I did fillets the first time and smoked them to IT of 160 but being thin they got leathery but not bad.  I looked for another recipe on line an did another batch  in steaks/section about 4" long but that recipe said IT 180 and the fish pulled away from the bones and again got really leathery.  I did do them slow as it took 8 hrs to get to 180.

I started to look farther into this and USDA suggests IT of 145 to be safe for fish but all the carp recipes have had much higher temps, am I missing something in regards to carp.  I think most of my problems would disappear if I only went to 150, BUT id rather not get sick.

I have a small master built propane smoker and a probe IT temp gauge and another that clips to the meat grill so I can control the temps well.  I replaced the little chip box with a cast iron frying pan and can use larger chunk wood and smoke for much longer periods before adding wood.  I start out at just over 100 degrees for the first couple hours and gradually  go up to 225-250.  I do brine them for 12hrs before smoking.

Any thoughts.

First batch at 160


----------



## DanMcG (Jun 7, 2021)

They look great, Most times a long smoke will dry them out, Maybe try a hotter temp or lest time.

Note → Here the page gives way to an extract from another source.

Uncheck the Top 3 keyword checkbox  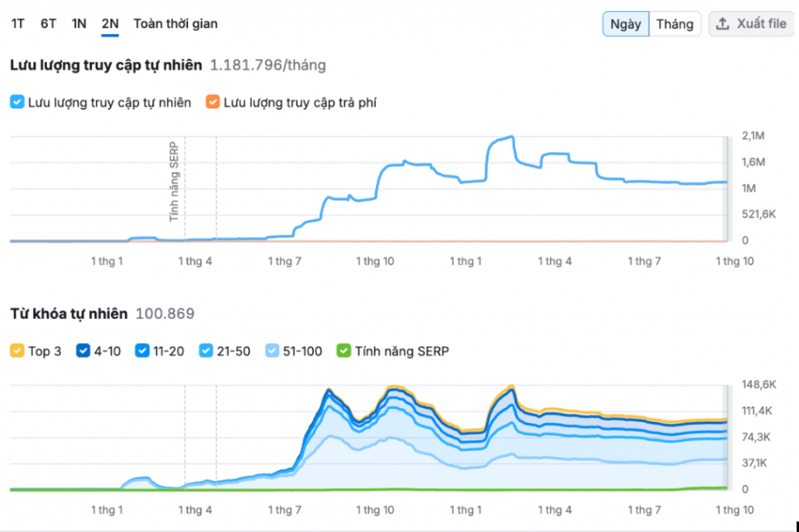[17, 351]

Just a thought.


----------



## SmokinAl (Jun 7, 2021)

Personally I wouldn’t eat the carp I used to shoot with a bow. But if I did I would cook them well done then make smoked fish dip with them.
Al


----------



## normanaj (Jun 7, 2021)

Certainly looks good.

I smoke a fair amount of fish but all saltwater,mostly bluefish.


----------



## PolishDeli (Jun 7, 2021)

Most of my hot smoked fish are salmon or mackerel.  
However, 180°F IT does seem a bit high.

This is the brine i use for smoking fish:

1gal water
600g Salt
100g brown sugar
75g cure#1
Brine the fish for around 5-8 hours.
After brining, rinse well and refrigerate overnight, uncovered, to form a pellicle.
Smoke to IT 150°F - 160°F. Total smoke time should be a few hours.  8hrs is too long.


----------



## AWS (Jul 18, 2021)

I just finished another batch and kept the IT down to 160 worked great, I have a couple chunks and a slice of bread for breakfast.


----------



## tallbm (Jul 18, 2021)

AWS said:


> I just finished another batch and kept the IT down to 160 worked great, I have a couple chunks and a slice of bread for breakfast.
> 
> 
> 
> ...



Hi there and welcome!

Yeah I think your Initial Temps (IT) were too high. I believe as long as you don't have a parasite issue you can smoke down to 145F and be good to go according to the USDA guidelines.

The meat should be fine, the ski.... no telling it may be a little leather but that's just how skin behaves at lower temps. This is the big chicken/turkey skin conundrum hahaha.

Feel free to try 145F and see if it gets even better, that is the IT I do my hot smoked salmon to and it comes out great!


----------